In 1997 the Holy See granted permission to U.S. bishops to allow funeral Masses in the presence of cremated remains. We believe that the deceased’s body passes from our sight but never from God’s.
Theologically, cremation is not a new invention and does not discount our understanding of the resurrection and life everlasting. Since there is little difference between the remains of one who has been buried and one who has been cremated, there is no reason to favor one over the other from a theological point of view.
According to the Bible, at the resurrection we are given a “new body,” which also means that we will still be our own unique, individual selves. The decision whether to bury or cremate is one that must be made with sensitivity toward all members of the family and their feelings. Many people have become generally comfortable with the fact that they will die at some point.
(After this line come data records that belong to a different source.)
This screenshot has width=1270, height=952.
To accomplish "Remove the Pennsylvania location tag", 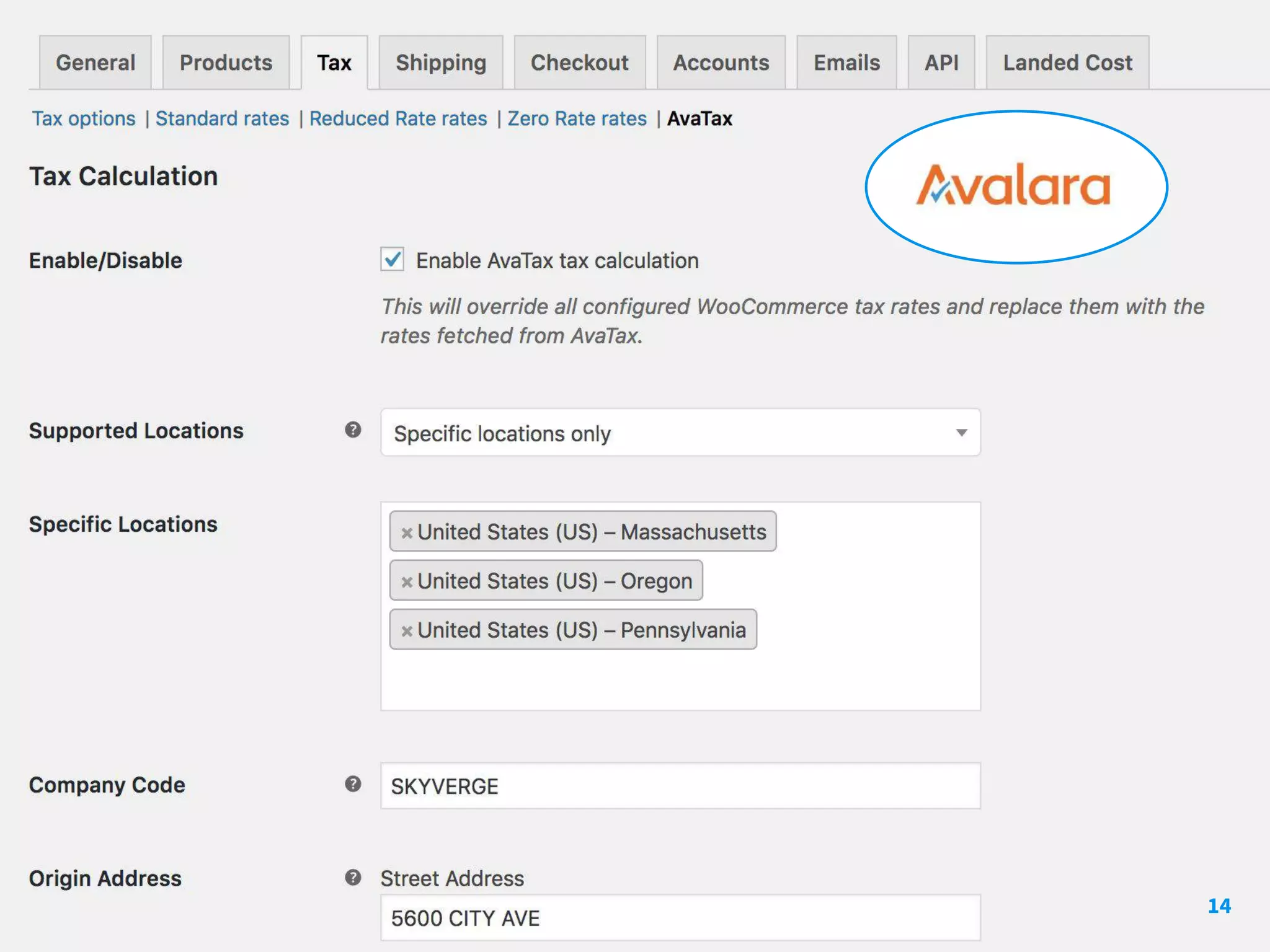I will point(407,631).
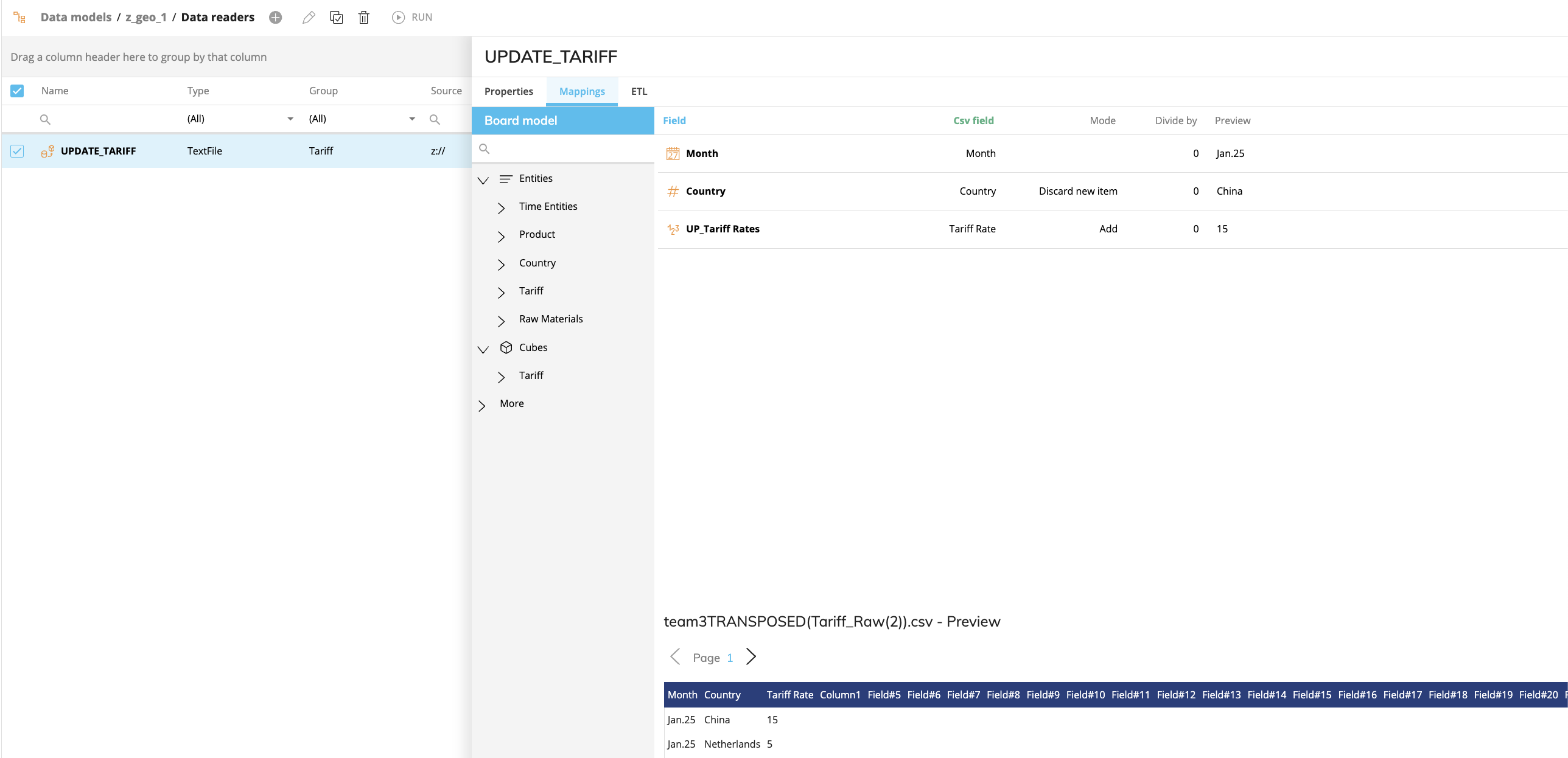Click the pencil edit icon
This screenshot has width=1568, height=758.
[x=309, y=17]
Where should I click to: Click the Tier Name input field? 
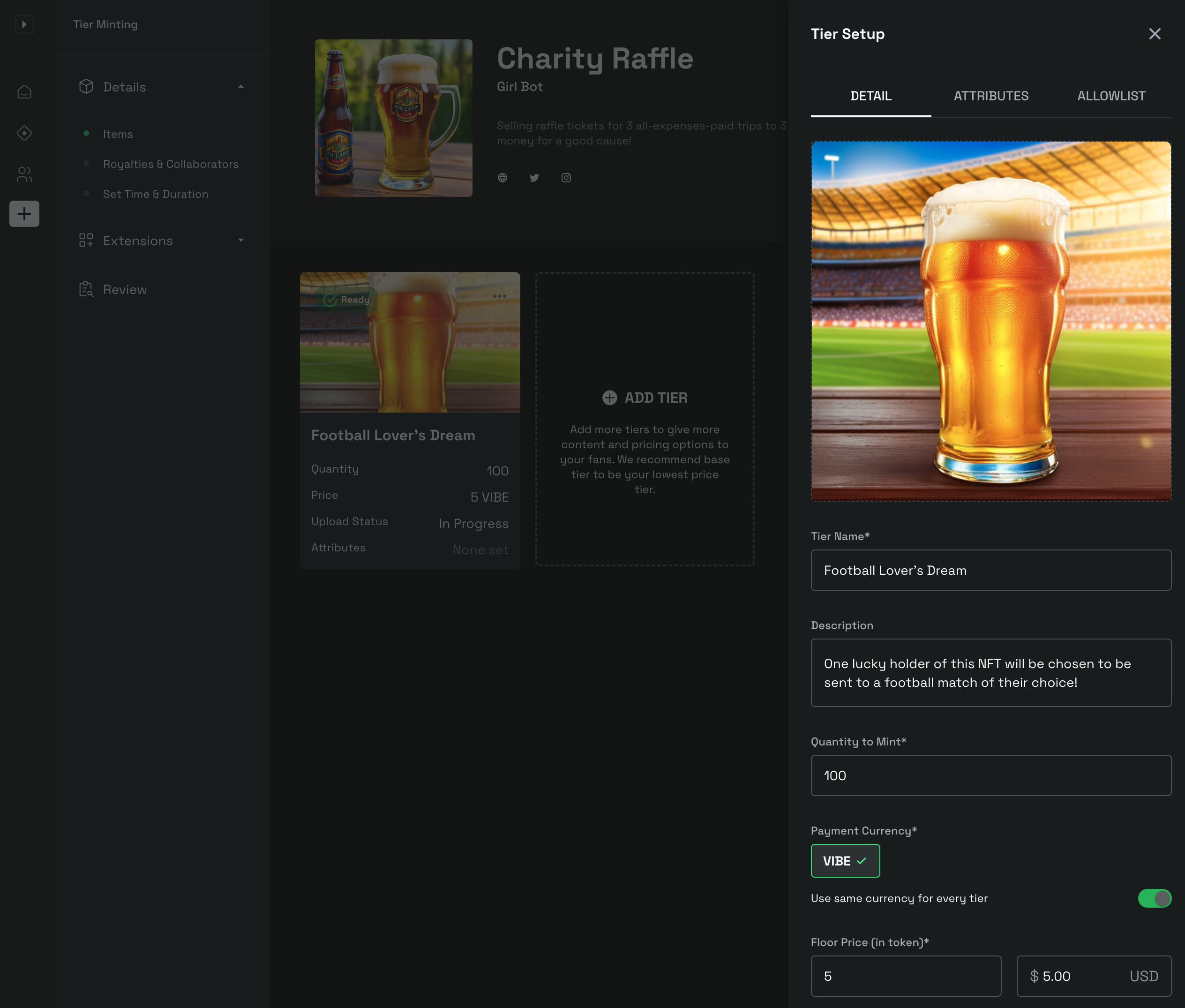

They would prefer that that “point” be far off in the distance, but they know that it will eventually come.
Whatever burial method or location we may choose, we understand that the gift of eternal life is assured to all who believe. At St. Matthew, we have created a final resting place to entrust those we love to the presence and love of God.
In general, the Church provides that a person’s body be buried in a grave or tomb and, in exceptional circumstances, at sea (Order of Christian Funerals, no. 204). The Church provides that the cremated remains of bodies also be treated with proper reverence:
The remains of cremated bodies should be treated with the same respect given to the corporeal remains of a human body. This includes the manner in which they are carried, the care and attention to appropriate placement and transport, and the final disposition. The cremated remains of a body should be entombed in a mausoleum or columbarium; they may also be buried in a common grave in a cemetery. The practices of scattering cremated remains on the sea, from the air, or on the ground, or keeping the cremated remains in the home of a relative or friend of the deceased are not the reverent disposition that the Church requires (U.S. Appendix to the Order of Christian Funerals, no. 417).